Agriculture : des quotas réciproques
Selon Londres, les deux pays sont convenus d'ouvrir réciproquement leur marché à davantage de boeuf produit des deux côtés de l'Atlantique. Les éleveurs britanniques disposeront ainsi d'un quota sans droits de douane de 13.000 tonnes.
Les Etats-Unis ne précisent pas le volume concerné de leur côté mais, selon la ministre américaine de l'Agriculture, Brooke Rollins, cela va "augmenter de manière exponentielle" les exportations de boeuf américain.
Washington a aussi obtenu un quota d'exportation d'éthanol sans droits de douane.
Le gouvernement britannique insiste sur le fait qu'il ne fera pas de concession en matière de normes sanitaires sur les aliments importés, fermant ainsi ses portes au boeuf aux hormones et au poulet lavé au chlore.
Londres n'est pas non plus revenu sur sa taxe sur les services numériques - une attente des géants américains de la tech - qui rapporte 800 millions de livres par an.
La question des produits pharmaceutiques
Le gouvernement américain n'a pas encore imposé de nouveaux droits de douane sur les produits pharmaceutiques, mais prévoit de le faire à l'avenir.
Le secteur est particulièrement important pour le Royaume-Uni, où sont basés deux géants du secteur, AstraZeneca et GSK.
Selon le gouvernement britannique, "les États-Unis ont accepté d'accorder un traitement préférentiel au Royaume-Uni en cas de nouveaux droits de douane" sectoriels.
Les limites de l'accord
Une source du gouvernement britannique a précisé à l'AFP qu'il ne s'agissait pas d'un accord de libre-échange à part entière entre les deux alliés historiques, plutôt d'un "document de conditions générales" établissant des compromis, ainsi qu'un cadre pour des discussions approfondies plus tard.

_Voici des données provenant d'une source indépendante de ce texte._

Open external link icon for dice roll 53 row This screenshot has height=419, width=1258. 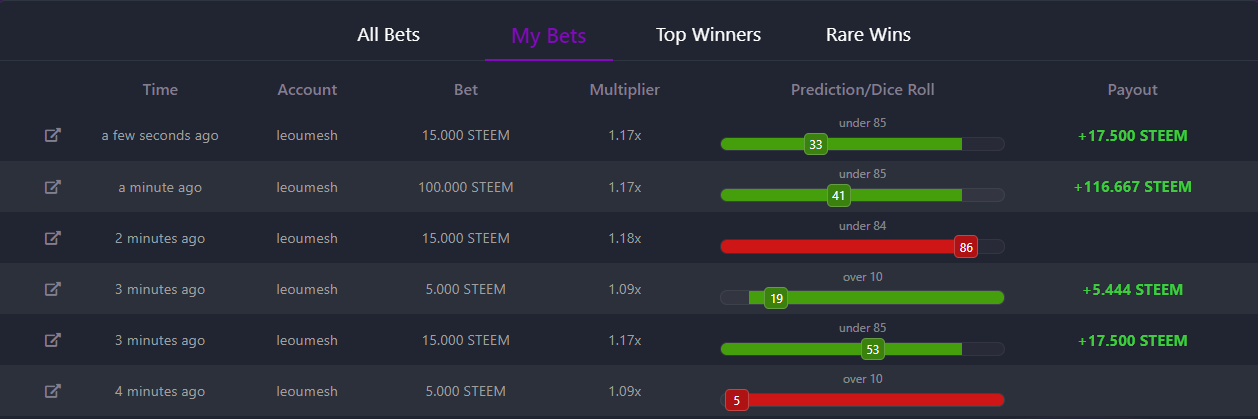tap(53, 340)
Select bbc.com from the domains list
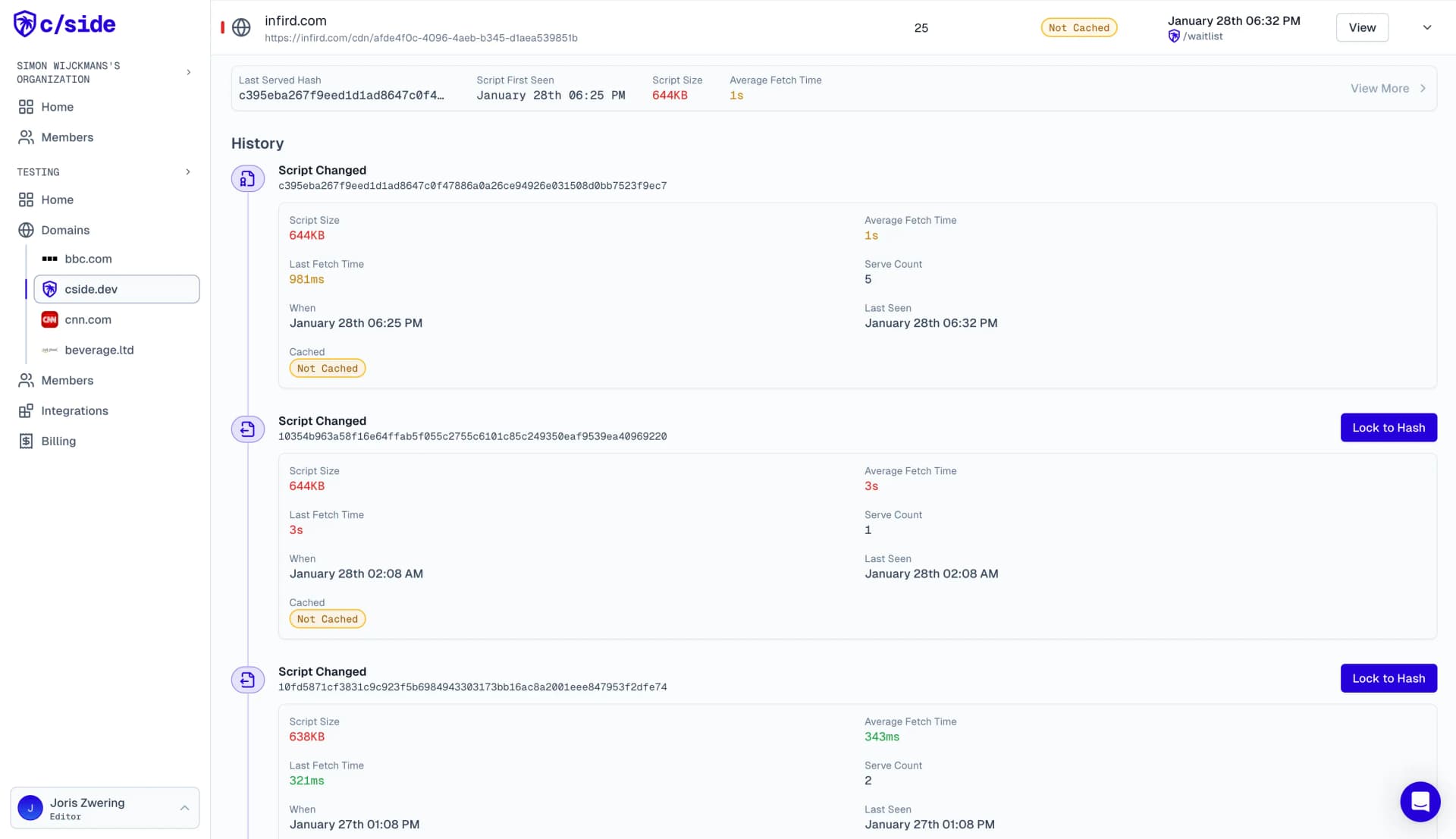Screen dimensions: 1456x839 click(88, 258)
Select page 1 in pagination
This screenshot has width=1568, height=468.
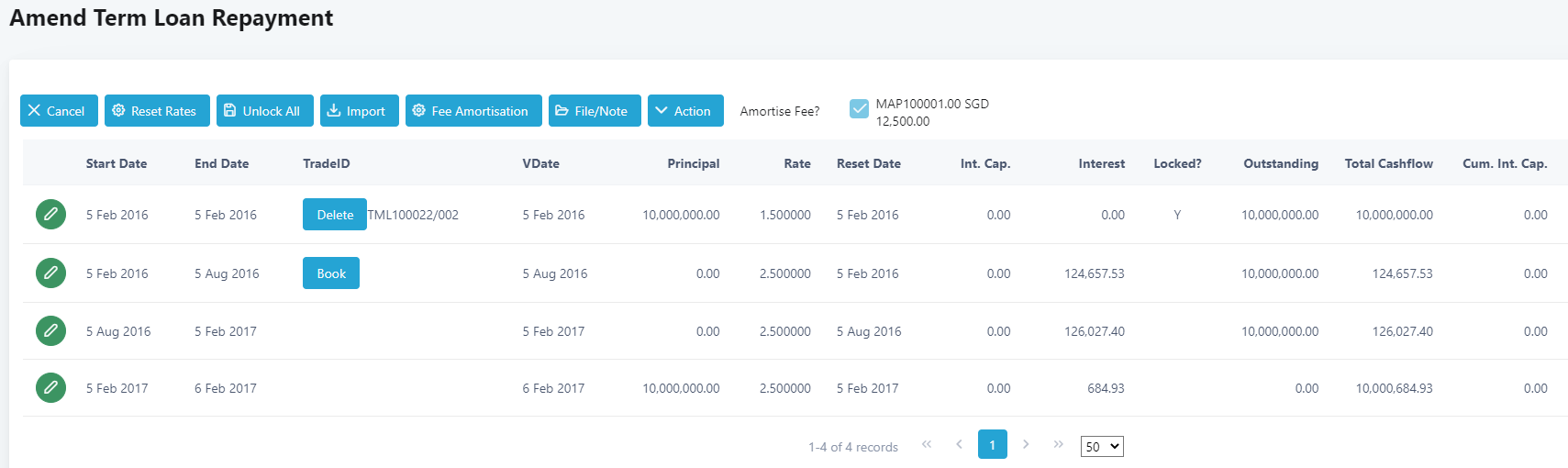(x=992, y=444)
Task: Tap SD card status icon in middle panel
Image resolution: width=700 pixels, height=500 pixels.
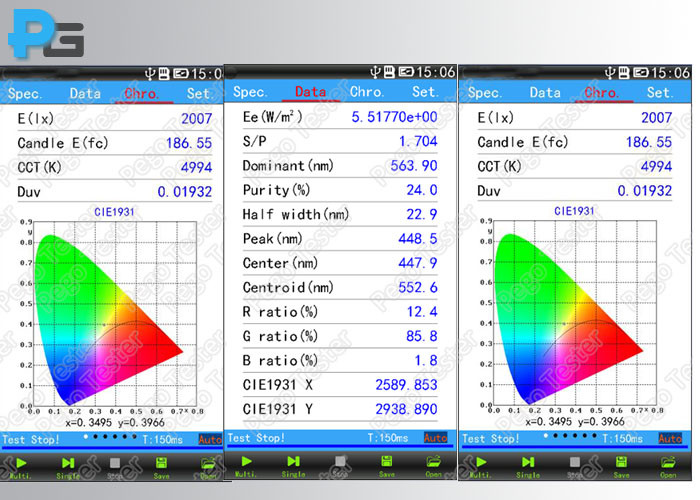Action: click(389, 71)
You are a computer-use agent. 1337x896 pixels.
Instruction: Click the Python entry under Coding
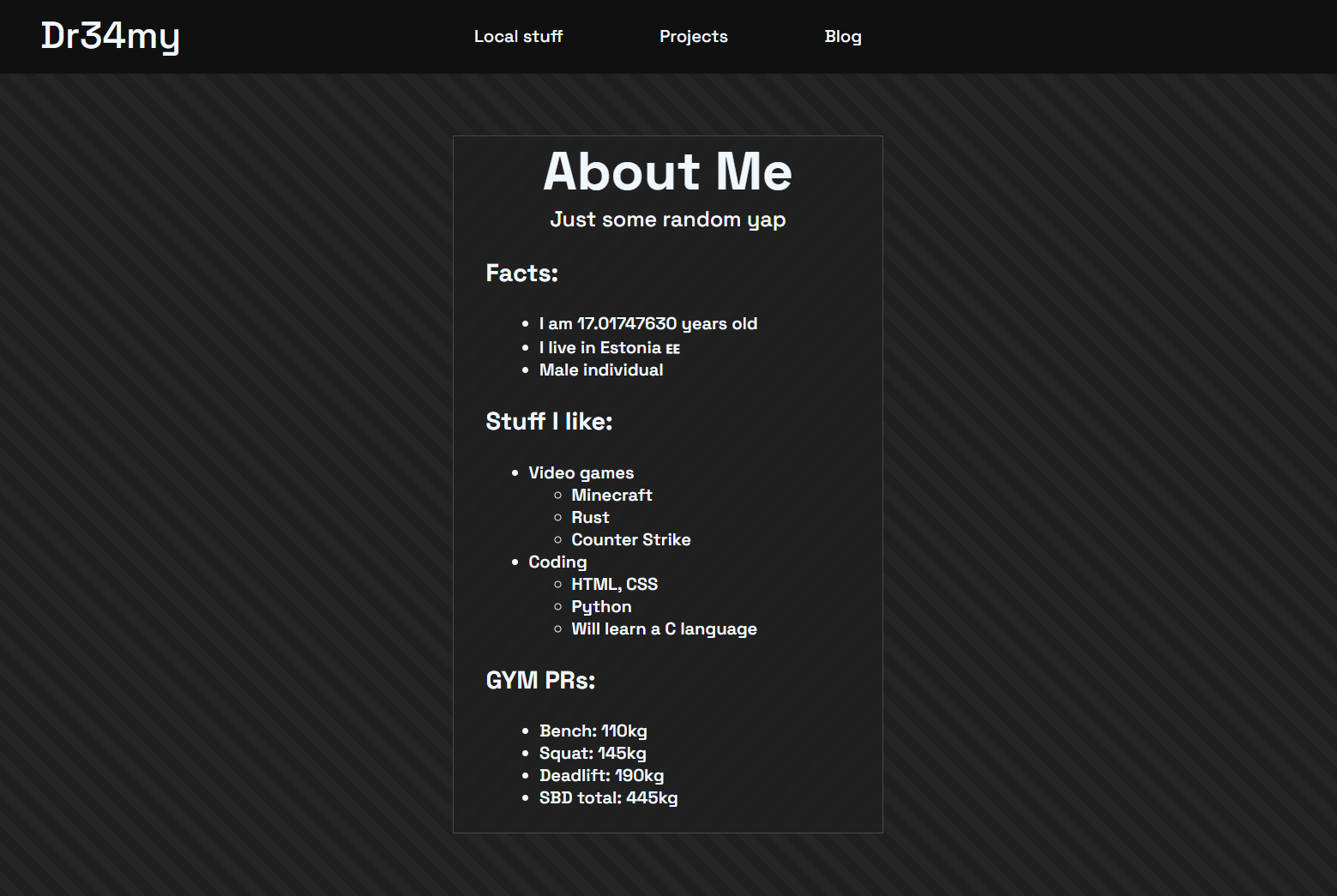click(x=601, y=606)
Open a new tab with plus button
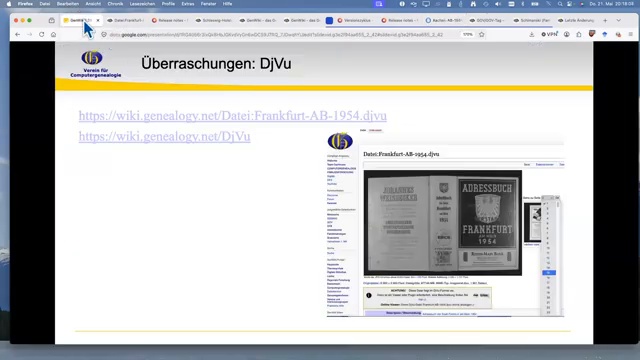 tap(605, 20)
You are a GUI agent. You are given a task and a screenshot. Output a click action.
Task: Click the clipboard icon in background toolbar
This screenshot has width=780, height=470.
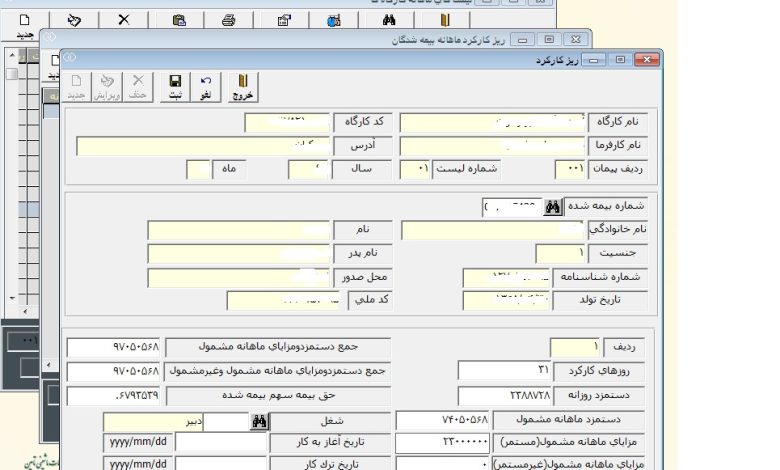click(178, 19)
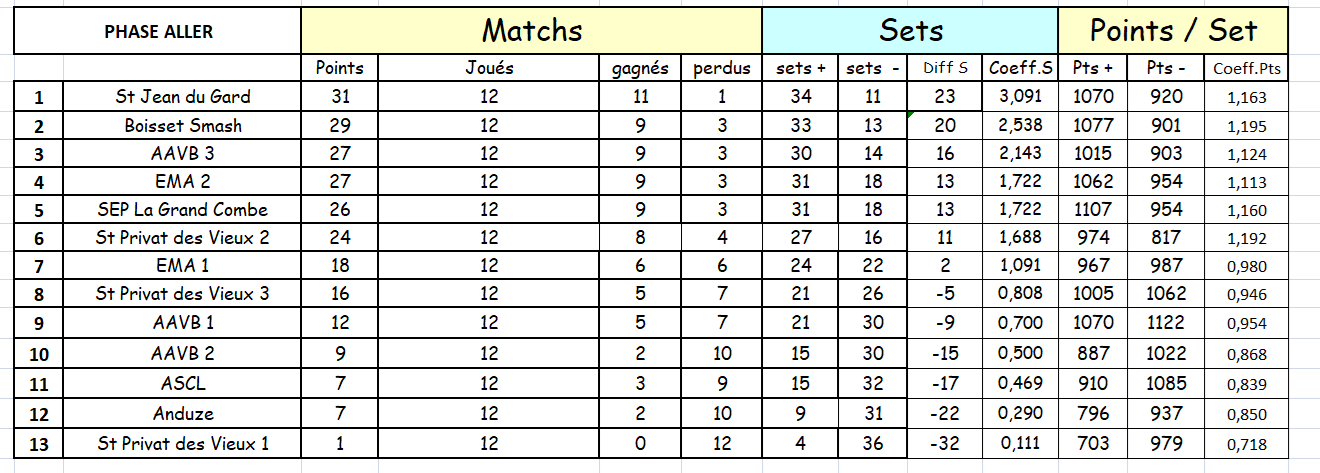Click the perdus column header
The image size is (1320, 473).
(722, 68)
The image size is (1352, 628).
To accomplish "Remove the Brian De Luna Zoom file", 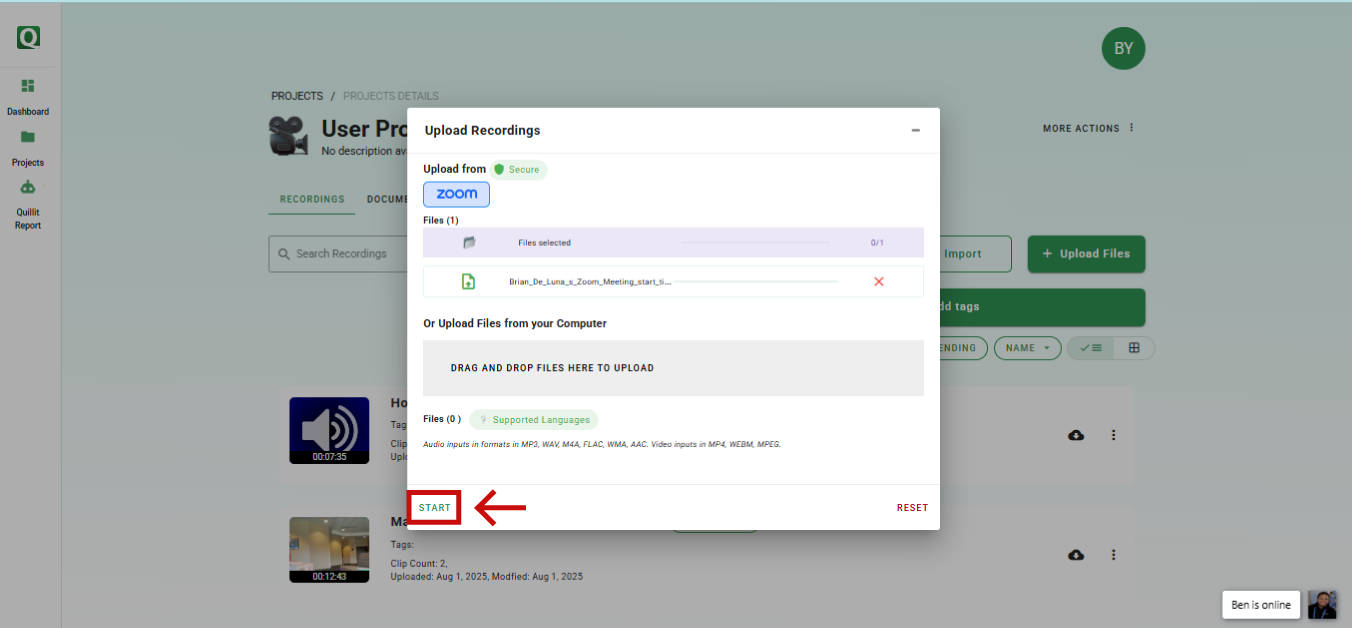I will (879, 282).
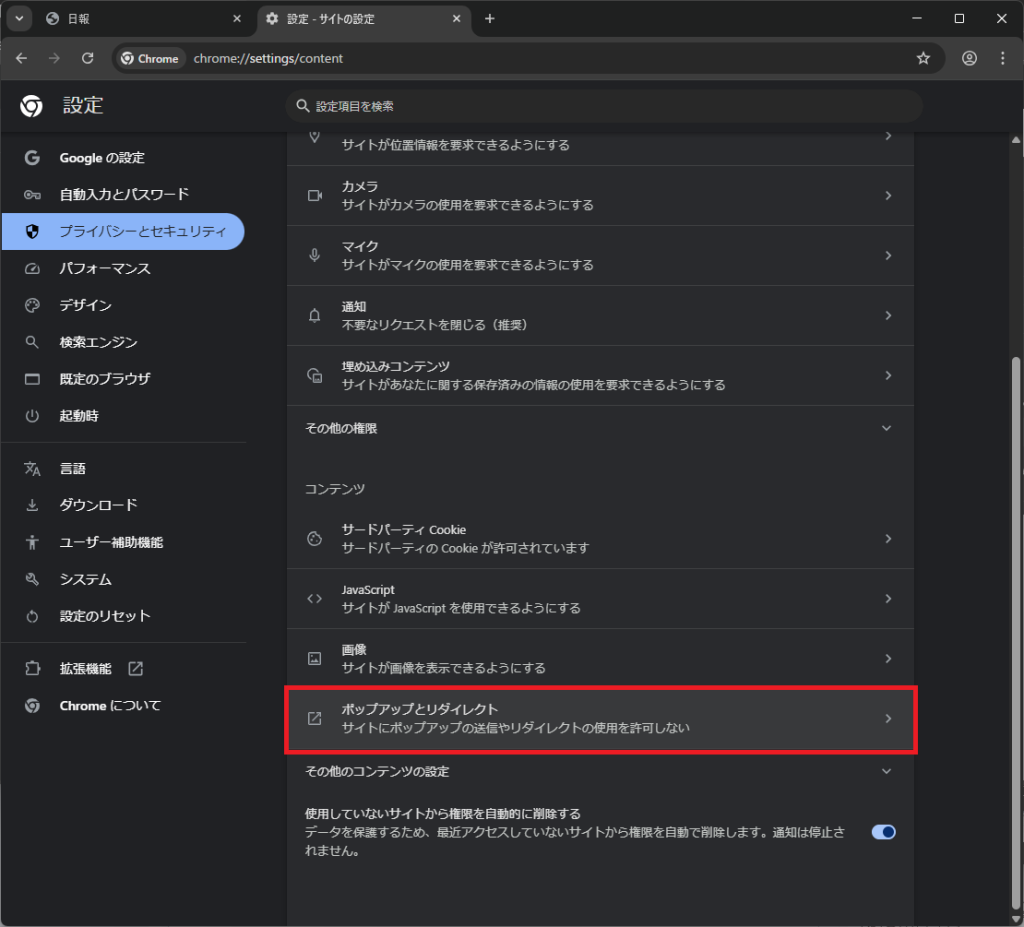Click the bookmark star icon in address bar
The height and width of the screenshot is (927, 1024).
(923, 58)
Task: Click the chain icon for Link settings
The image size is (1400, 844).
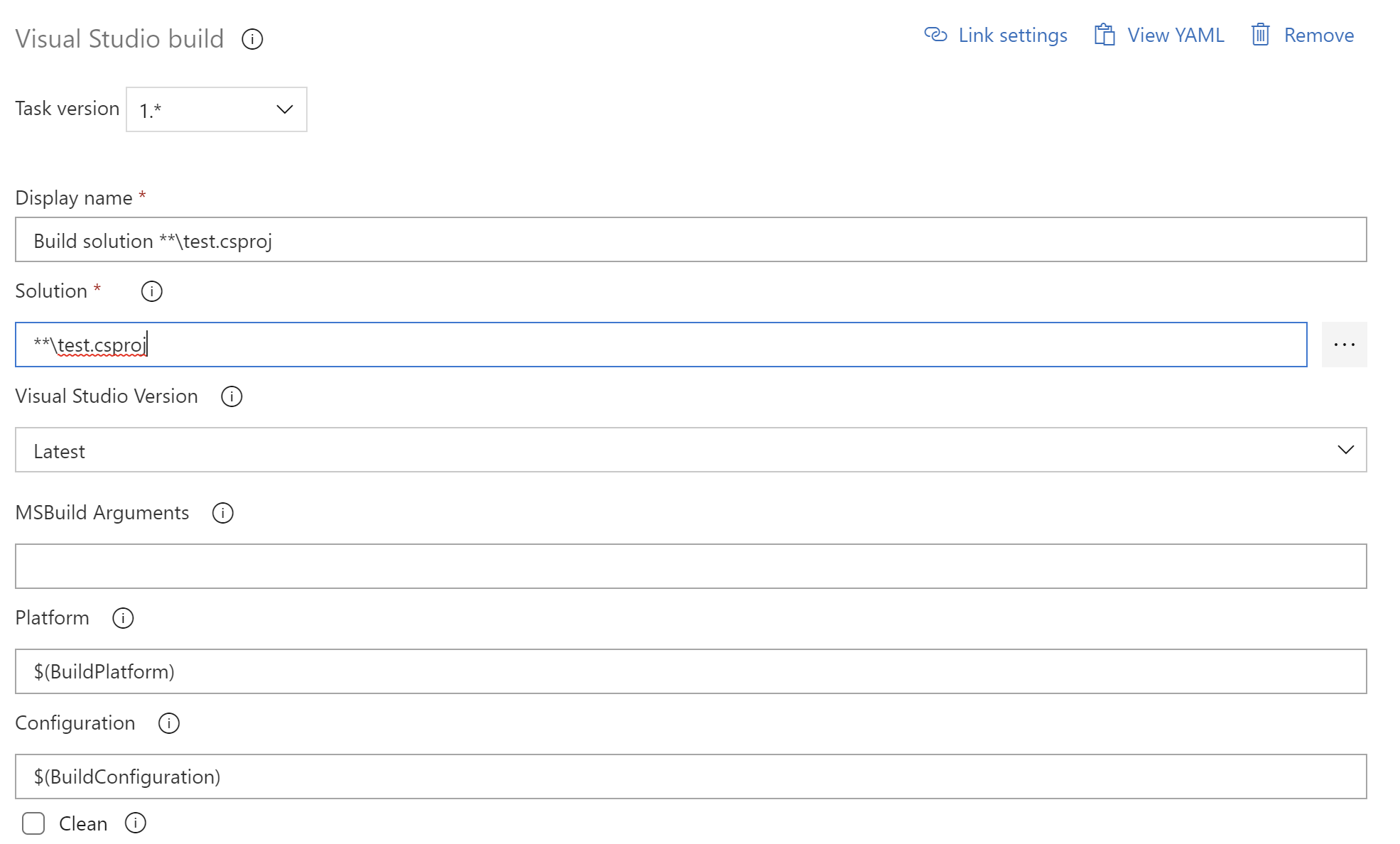Action: coord(935,35)
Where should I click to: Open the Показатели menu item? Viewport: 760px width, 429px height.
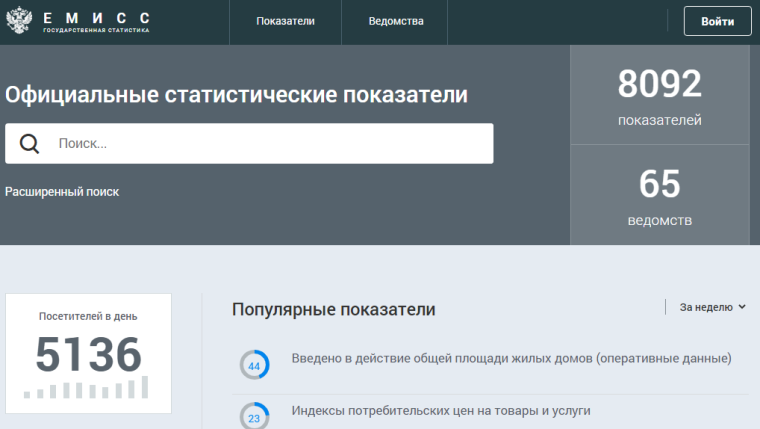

Le déficit commercial des Etats-Unis est une obsession pour Donald Trump, mais son pays vend un peu plus de biens au Royaume-Uni que l'inverse, selon les données officielles américaines.
Un accord avec Londres était "la moisson la plus facile" pour le gouvernement américain, a déclaré à l'AFP Josh Lipsky, directeur du département de géoéconomie du groupe de réflexion américain Atlantic Council.
"C'est un accord positif mais très limité dans son périmètre", ajoute-t-il.
"S'il a fallu 40 jours pour en arriver là [avec le Royaume-Uni], ce sera beaucoup plus difficile pour les pays avec lesquels les Etats-Unis ont un déficit commercial significatif, comme le Japon et l'Inde."
Selon Paul Ashworth, spécialiste de l'Amérique du Nord pour Capital Economics, ce que à quoi les pays ont abouti "dans la précipitation" n'a rien de l'accord "complet et exhaustif" vanté par Donald Trump.
Alors que des discussions sont prévues en Suisse ce week-end entre hauts responsables chinois et américains, "cet empressement à afficher des progrès sur les +deals+ révèle une volonté de plus en plus désespérée (du gouvernement Trump) de revenir sur les droits de douane avant qu'ils n'affectent la croissance et l'inflation", écrit l'économiste dans une note.